--- COMPITO DA SVOLGERE ---
Stampa di nuovo tutte le voci che seguono, identiche riga per riga, e ometti le immagini nella risposta.

--- MATERIALE FORNITO ---

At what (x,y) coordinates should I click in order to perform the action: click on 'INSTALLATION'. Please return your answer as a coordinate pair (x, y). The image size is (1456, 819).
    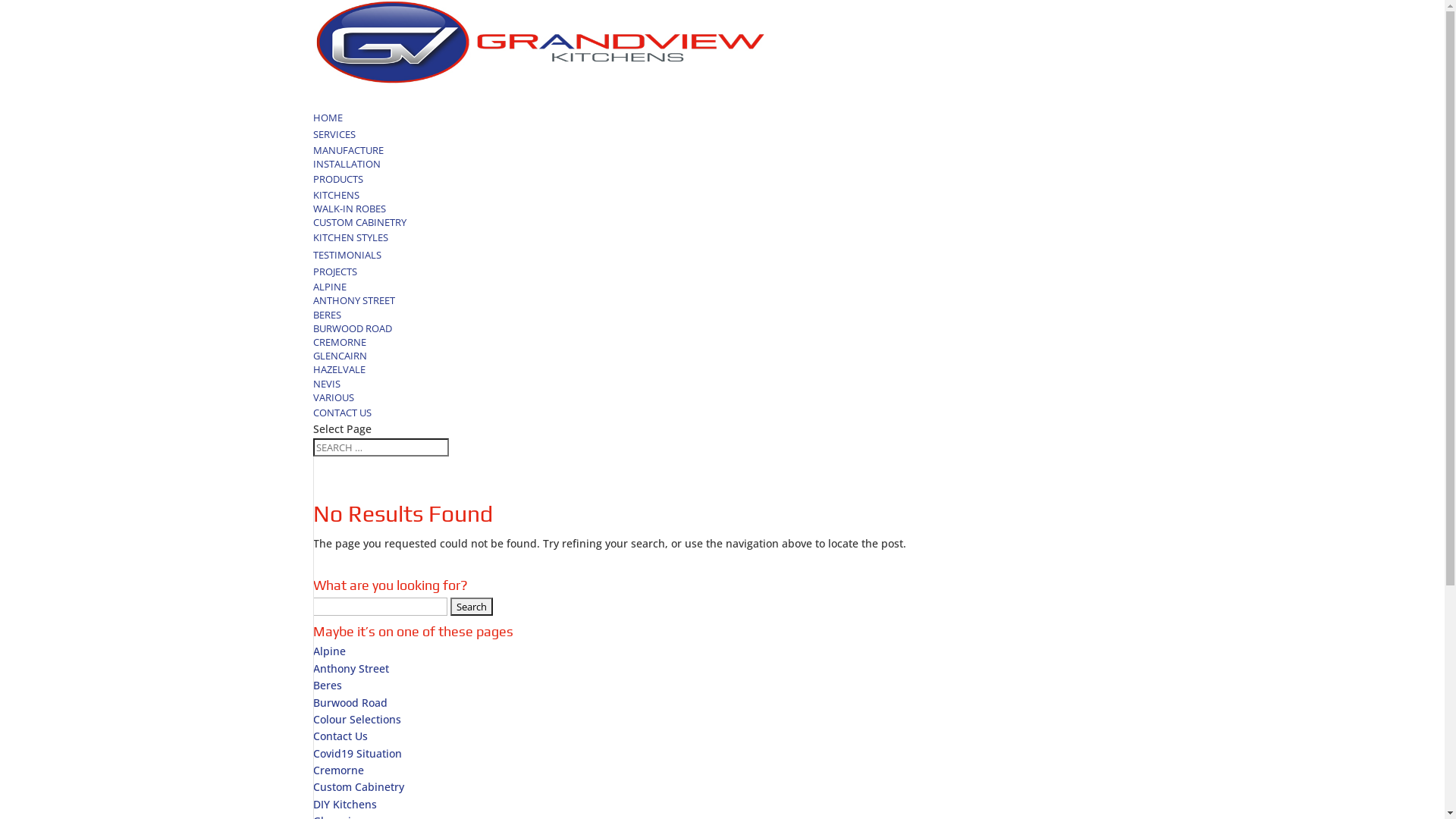
    Looking at the image, I should click on (345, 164).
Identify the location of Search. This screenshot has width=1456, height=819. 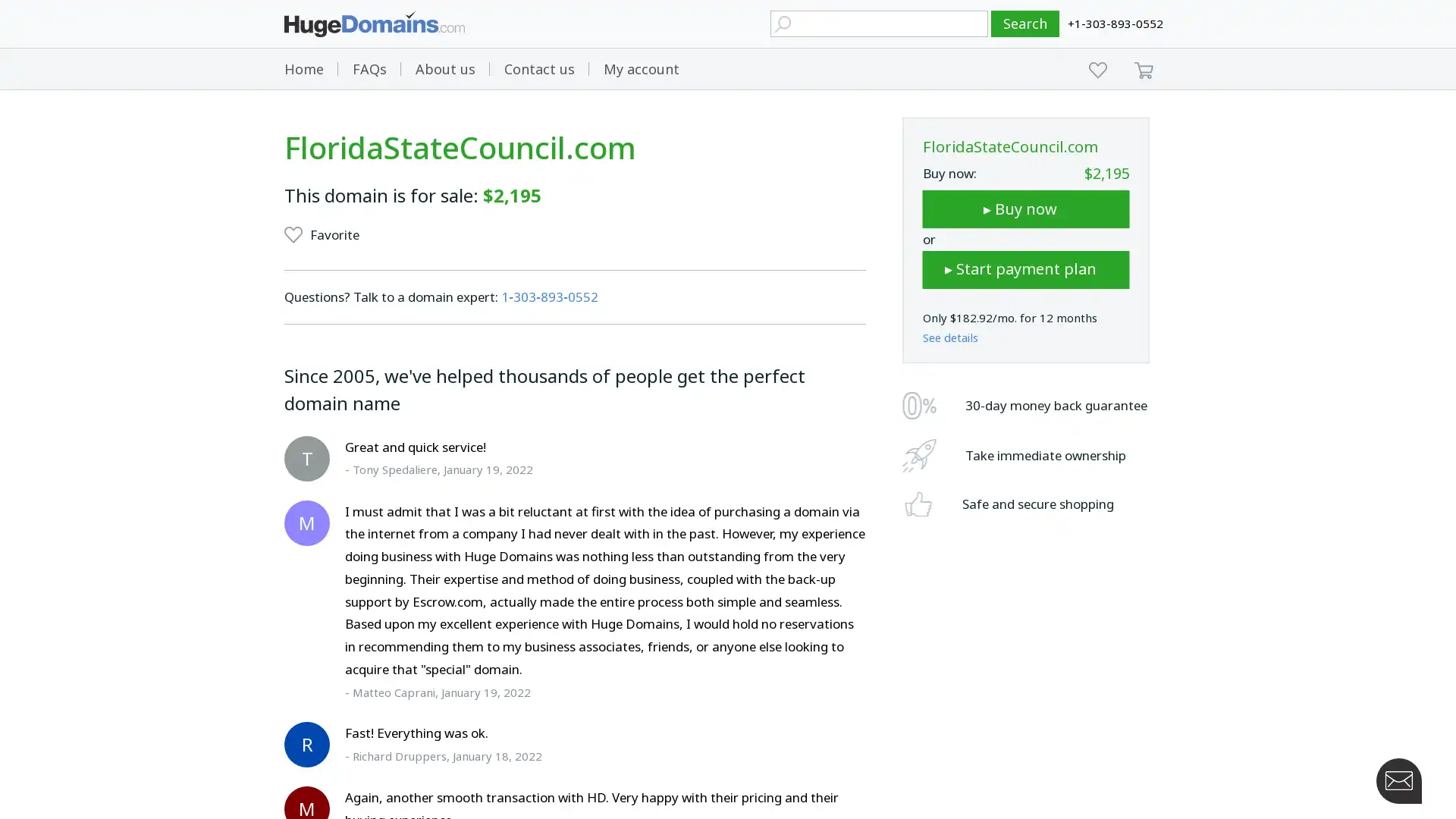
(1025, 24).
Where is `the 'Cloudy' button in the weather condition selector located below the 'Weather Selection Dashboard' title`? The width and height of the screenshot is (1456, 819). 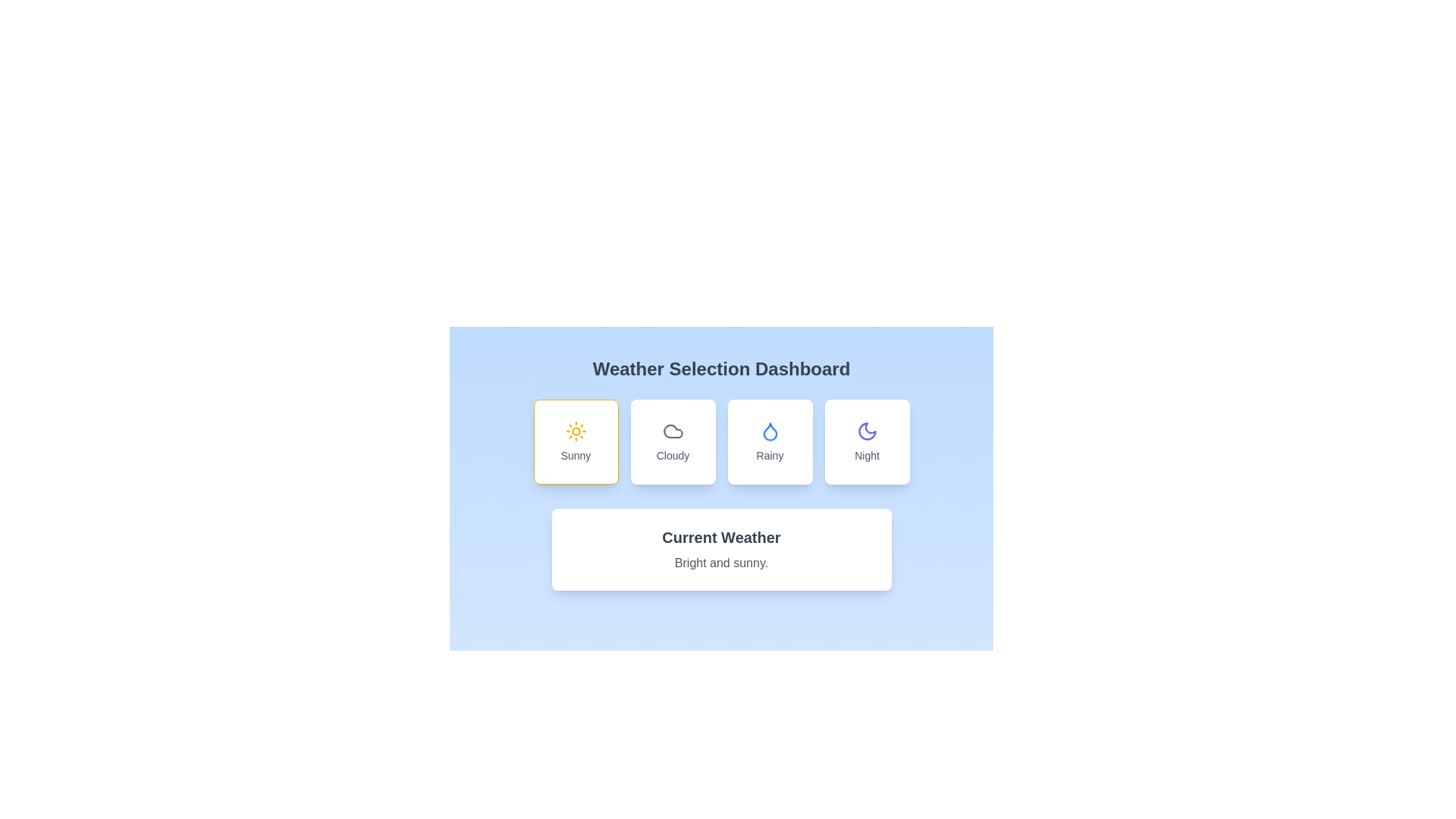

--- RISPOSTA ---
At what (x,y) coordinates should I click in order to perform the action: click on 'INSTALLATION'. Please return your answer as a coordinate pair (x, y). The image size is (1456, 819).
    Looking at the image, I should click on (345, 164).
Identify the location of Search. This screenshot has width=1456, height=819. 
(1025, 24).
Where is `the 'Cloudy' button in the weather condition selector located below the 'Weather Selection Dashboard' title`? The width and height of the screenshot is (1456, 819). 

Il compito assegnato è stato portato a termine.